# what method do you guys use to apply poly?



## nymasterfloors

Hi all I was just wondering what method you guys use to apply your poly I use brush in edges and lambs wool coating


----------



## Floor Surgeon

I have always used poly-foam applicators (padco and bona make them for sure). I feel like I have more control over how much goes down. I think it takes a little more skill though. I used lambswool one time at a school, though we used water-based. Looked like poo when we left it, but ended up fine. I think it is all about what you are comfortable with.


----------



## pinwheel

I'm an oil based guy & use lambs wool. If it's a really big floor, I'll poor puddles & use a T bar.


----------



## Jackpine Savage

pinwheel said:


> I'm an oil based guy & use lambs wool. If it's a really big floor, I'll poor puddles & use a T bar.


How do you guys control dripping from a lambs wool? The one time I tried one I had a heck of a time with drips coming off the applicator. Made kind of a mess.


----------



## astor

Jackpine Savage said:


> How do you guys control dripping from a lambs wool? The one time I tried one I had a heck of a time with drips coming off the applicator. Made kind of a mess.


I use 5 gl pail or clean square kitty litter buckets for oil base poly.Lambs wool will pick up quite a bit finish and I apply perpendicular way to drop the finish first and push or pull parallel to boards to distribute even and lift the applicator to feather. Kind of difficult to explain.


----------



## pinwheel

Jackpine Savage said:


> How do you guys control dripping from a lambs wool? The one time I tried one I had a heck of a time with drips coming off the applicator. Made kind of a mess.



For lack of more technical terms,I use the plop method.  I load the mop & one course over from the course I'm mopping, I do a plop to unload the excess. Then, move to the course I'm mopping & do another plop about 3' from the wall, before moving to the wall & starting my drag. I drag half to 2/3 of the way & then come from the other end of the room, where the plop from the previous course is waiting to reload my mop. 

Like Astor said, it's kinda hard to explain by typing. Took me years to get the technique I use very successfully now.

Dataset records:
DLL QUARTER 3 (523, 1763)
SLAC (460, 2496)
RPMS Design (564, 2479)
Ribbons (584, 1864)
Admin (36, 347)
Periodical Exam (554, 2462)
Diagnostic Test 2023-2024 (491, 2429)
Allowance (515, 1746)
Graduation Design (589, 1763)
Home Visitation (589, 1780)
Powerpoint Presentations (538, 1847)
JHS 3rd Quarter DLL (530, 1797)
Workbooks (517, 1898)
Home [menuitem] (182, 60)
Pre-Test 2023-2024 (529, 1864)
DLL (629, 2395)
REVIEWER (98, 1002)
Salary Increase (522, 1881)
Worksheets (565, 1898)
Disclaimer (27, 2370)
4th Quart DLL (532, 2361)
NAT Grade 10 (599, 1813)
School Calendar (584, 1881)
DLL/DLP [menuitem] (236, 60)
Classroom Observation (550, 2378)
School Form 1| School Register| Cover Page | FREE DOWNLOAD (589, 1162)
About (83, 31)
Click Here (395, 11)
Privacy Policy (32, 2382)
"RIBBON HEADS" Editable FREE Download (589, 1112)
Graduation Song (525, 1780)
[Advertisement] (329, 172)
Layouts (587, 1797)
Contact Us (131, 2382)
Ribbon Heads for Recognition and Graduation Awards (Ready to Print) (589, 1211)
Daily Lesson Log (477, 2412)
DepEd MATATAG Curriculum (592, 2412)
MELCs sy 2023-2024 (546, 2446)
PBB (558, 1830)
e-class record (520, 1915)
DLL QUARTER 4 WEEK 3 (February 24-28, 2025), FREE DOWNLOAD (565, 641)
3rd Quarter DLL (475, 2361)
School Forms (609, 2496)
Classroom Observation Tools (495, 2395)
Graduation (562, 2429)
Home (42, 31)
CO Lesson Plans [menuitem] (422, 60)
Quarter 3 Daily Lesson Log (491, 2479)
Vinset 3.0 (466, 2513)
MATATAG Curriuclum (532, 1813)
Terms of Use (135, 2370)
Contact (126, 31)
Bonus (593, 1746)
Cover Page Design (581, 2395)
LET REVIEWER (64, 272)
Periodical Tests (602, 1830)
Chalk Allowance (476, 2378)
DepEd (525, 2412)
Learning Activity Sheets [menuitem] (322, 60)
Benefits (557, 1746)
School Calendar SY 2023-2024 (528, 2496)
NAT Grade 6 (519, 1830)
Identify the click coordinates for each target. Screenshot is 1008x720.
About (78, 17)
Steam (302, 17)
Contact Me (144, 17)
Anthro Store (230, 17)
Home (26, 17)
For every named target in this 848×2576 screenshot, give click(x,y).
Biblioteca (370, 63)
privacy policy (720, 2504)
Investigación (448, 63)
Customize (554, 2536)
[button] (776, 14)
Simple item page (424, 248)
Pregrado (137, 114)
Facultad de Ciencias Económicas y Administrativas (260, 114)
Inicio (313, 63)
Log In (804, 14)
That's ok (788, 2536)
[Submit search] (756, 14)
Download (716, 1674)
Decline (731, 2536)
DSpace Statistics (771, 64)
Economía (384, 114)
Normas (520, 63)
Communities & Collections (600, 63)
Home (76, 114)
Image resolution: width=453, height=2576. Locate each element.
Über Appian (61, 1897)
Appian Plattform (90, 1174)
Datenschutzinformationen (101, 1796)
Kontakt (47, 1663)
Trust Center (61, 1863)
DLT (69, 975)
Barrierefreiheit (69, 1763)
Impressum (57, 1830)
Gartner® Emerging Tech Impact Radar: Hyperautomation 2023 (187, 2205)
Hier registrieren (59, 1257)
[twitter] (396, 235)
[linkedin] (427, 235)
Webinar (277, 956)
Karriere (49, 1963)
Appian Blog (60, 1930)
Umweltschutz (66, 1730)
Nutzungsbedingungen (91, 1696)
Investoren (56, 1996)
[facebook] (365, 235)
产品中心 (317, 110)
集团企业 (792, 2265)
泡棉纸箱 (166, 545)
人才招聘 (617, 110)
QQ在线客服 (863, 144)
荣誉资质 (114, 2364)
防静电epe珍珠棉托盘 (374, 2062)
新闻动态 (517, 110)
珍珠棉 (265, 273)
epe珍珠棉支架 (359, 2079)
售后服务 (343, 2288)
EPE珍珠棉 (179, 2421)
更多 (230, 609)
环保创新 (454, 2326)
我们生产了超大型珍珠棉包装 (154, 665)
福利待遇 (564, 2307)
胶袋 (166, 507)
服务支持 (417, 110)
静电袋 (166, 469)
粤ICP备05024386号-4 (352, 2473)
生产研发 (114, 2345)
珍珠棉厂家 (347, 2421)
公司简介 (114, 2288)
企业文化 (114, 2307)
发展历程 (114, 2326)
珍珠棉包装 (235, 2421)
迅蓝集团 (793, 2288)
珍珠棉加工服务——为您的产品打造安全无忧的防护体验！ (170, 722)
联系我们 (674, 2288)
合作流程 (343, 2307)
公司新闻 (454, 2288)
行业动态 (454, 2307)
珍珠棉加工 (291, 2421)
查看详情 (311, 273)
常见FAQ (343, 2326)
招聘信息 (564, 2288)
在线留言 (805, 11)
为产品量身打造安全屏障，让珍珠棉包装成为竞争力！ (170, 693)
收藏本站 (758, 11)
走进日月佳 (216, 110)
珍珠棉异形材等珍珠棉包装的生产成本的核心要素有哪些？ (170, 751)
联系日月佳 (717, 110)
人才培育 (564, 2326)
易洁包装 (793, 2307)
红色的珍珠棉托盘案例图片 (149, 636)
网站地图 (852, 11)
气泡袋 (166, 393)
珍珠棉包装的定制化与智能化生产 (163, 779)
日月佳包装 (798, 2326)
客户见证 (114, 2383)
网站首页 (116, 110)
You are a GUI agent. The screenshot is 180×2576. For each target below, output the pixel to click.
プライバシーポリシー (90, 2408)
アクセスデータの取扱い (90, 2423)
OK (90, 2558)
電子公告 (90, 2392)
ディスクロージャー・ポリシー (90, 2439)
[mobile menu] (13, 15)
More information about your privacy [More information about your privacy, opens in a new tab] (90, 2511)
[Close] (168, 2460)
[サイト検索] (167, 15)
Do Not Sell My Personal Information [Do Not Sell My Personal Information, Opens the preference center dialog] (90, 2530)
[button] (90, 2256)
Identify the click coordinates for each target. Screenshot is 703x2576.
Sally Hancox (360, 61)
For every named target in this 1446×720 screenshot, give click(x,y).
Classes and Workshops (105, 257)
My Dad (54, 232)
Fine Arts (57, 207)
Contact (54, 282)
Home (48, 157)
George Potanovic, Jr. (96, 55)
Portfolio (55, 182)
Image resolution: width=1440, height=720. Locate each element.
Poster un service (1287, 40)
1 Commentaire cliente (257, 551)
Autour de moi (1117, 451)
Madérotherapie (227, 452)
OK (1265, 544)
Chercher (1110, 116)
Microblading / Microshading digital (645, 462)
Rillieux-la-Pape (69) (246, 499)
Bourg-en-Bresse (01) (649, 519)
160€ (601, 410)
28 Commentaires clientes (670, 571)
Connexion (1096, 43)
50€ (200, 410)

Work instructions> Reproduce the entire forum thread about methods for applying poly, word for word.

Response area>
# what method do you guys use to apply poly?



## nymasterfloors

Hi all I was just wondering what method you guys use to apply your poly I use brush in edges and lambs wool coating


----------



## Floor Surgeon

I have always used poly-foam applicators (padco and bona make them for sure). I feel like I have more control over how much goes down. I think it takes a little more skill though. I used lambswool one time at a school, though we used water-based. Looked like poo when we left it, but ended up fine. I think it is all about what you are comfortable with.


----------



## pinwheel

I'm an oil based guy & use lambs wool. If it's a really big floor, I'll poor puddles & use a T bar.


----------



## Jackpine Savage

pinwheel said:


> I'm an oil based guy & use lambs wool. If it's a really big floor, I'll poor puddles & use a T bar.


How do you guys control dripping from a lambs wool? The one time I tried one I had a heck of a time with drips coming off the applicator. Made kind of a mess.


----------



## astor

Jackpine Savage said:


> How do you guys control dripping from a lambs wool? The one time I tried one I had a heck of a time with drips coming off the applicator. Made kind of a mess.


I use 5 gl pail or clean square kitty litter buckets for oil base poly.Lambs wool will pick up quite a bit finish and I apply perpendicular way to drop the finish first and push or pull parallel to boards to distribute even and lift the applicator to feather. Kind of difficult to explain.


----------



## pinwheel

Jackpine Savage said:


> How do you guys control dripping from a lambs wool? The one time I tried one I had a heck of a time with drips coming off the applicator. Made kind of a mess.



For lack of more technical terms,I use the plop method.  I load the mop & one course over from the course I'm mopping, I do a plop to unload the excess. Then, move to the course I'm mopping & do another plop about 3' from the wall, before moving to the wall & starting my drag. I drag half to 2/3 of the way & then come from the other end of the room, where the plop from the previous course is waiting to reload my mop. 

Like Astor said, it's kinda hard to explain by typing. Took me years to get the technique I use very successfully now.